How to Lay Sod

how lay sod

Before laying sod, you must know how to transport it. You can carry small amounts yourself, but sod is typically delivered by truck. The delivery truck must unload its pallets near the place where you intend to lay it. A driveway will not sustain sod sitting on a pallet. You can also rent a trailer and unload sod in that location. Just remember to bring a suitable trailer or car. In general, you can purchase sod at a home improvement store or garden center.

Watering freshly laid sod

The first step in watering newly laid sod is to make sure the soil beneath it is saturated. If the soil is heavy clay, you may need to water the area to the point where it runs. Lighter soil, on the other hand, should be watered to a depth of three to four inches. Digging down and peeling back a few pieces of sod will show you if the soil has become too dry. If it is, rewater the area several times to ensure complete penetration.

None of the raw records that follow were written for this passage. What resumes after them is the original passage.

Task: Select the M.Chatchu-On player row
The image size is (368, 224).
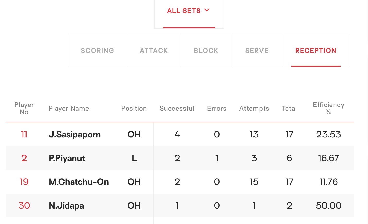Action: [x=180, y=182]
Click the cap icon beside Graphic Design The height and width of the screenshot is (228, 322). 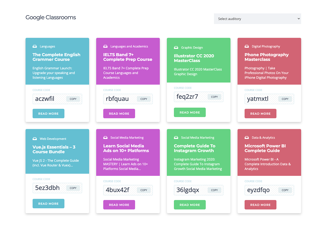(176, 48)
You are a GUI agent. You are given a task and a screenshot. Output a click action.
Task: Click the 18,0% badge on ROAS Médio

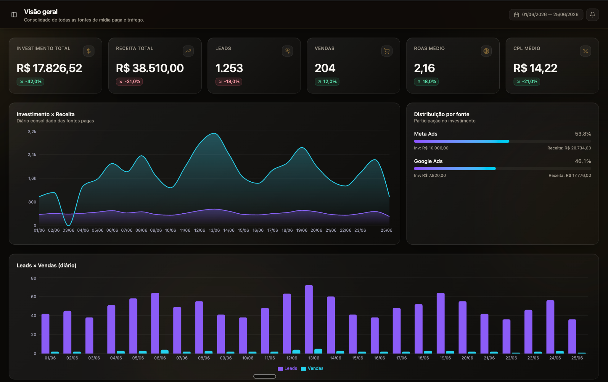tap(426, 82)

Ideally, you should begin watering freshly laid sod as soon as possible. The sod should receive a good watering two to three times a day, for approximately fifteen minutes each time. The watering should continue through the first two days, but you should discontinue heavy watering around the third week and move to a normal watering schedule. If you are not comfortable with the amount of watering required, you can gradually cut back to one watering per day or every other day.

Trimming sod

One of the first steps in laying sod is to break up clumps of soil. The soil should be loose, but not so loose that it will compact. This will ensure that the new sod will bond well with the soil and won’t get tangled or sloppy. After leveling the sod, make sure to trim it at least 1/4 inch from the edge. If the sod is too thick or long, it will stick out.

After you’ve finished laying sod, you’ll want to water it well. Make sure to water it thoroughly to ensure that the soil beneath is saturated. Water three to five times a day, at least, for the first couple of weeks. Make sure to water the sod deeply, at least four to six inches deep, to keep the soil damp and spongy. Watering is especially important in hotter months.

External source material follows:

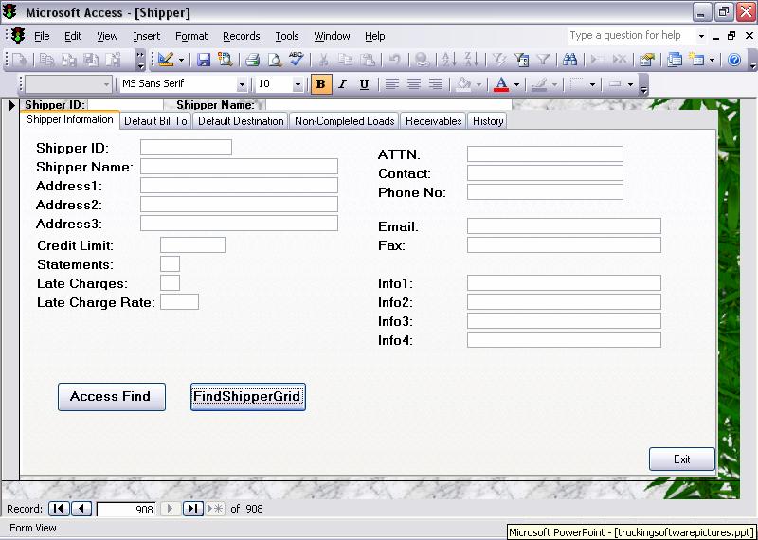Open the Database Window icon
Viewport: 758px width, 540px height.
[675, 60]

Staggering ends of sod rolls

To lay sod on a slope, you need to stagger the ends of sod rolls so that the joints don’t overlap. You also need to keep the soil at the edges of the rolls from drying out and creating rows of joints. The first roll you lay should be laid in a straight line, while the following rolls should be laid in brick work patterns with staggered ends. If you don’t have a carpet knife, purchase one from the office or home improvement store.

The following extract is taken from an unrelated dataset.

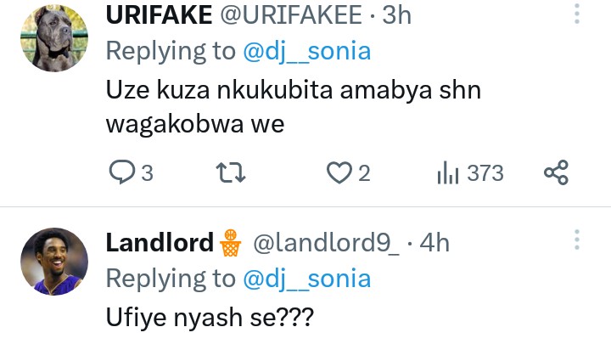Viewport: 611px width, 344px height.
Task: Tap the @URIFAKEE handle
Action: tap(288, 15)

To stagger the ends of sod rolls, lay them a few inches apart from each other. If they line up, it will look like a brick garden. If the sod in the first row sits lower than the sod in the following row, simply raise it with topsoil. If the edges of the sod roll do overlap, cut them off with a sharp knife in the center.

Buying sod

When you buy sod for laying, you should be aware of what’s involved. First, you should ensure that the ground you are working with is flat, firm and level. The soil should be about one inch below the level of any paved surfaces. The soil should also be sufficiently moist. After a few hours on the pallet, sod will begin to die. When laying sod, be sure to place it on the longest straight edge of the lawn. This can be the fence line, road, garden bed, etc.

If you have a vehicle and can move small amounts of sod yourself, you can transport them yourself. However, it’s more likely that you’ll have to hire a delivery truck to bring your sod to the site where you’ll be laying it. Sod doesn’t survive if it’s sitting on a truck in your driveway. It’s better to purchase sod that is available in smaller quantities to avoid such hassles.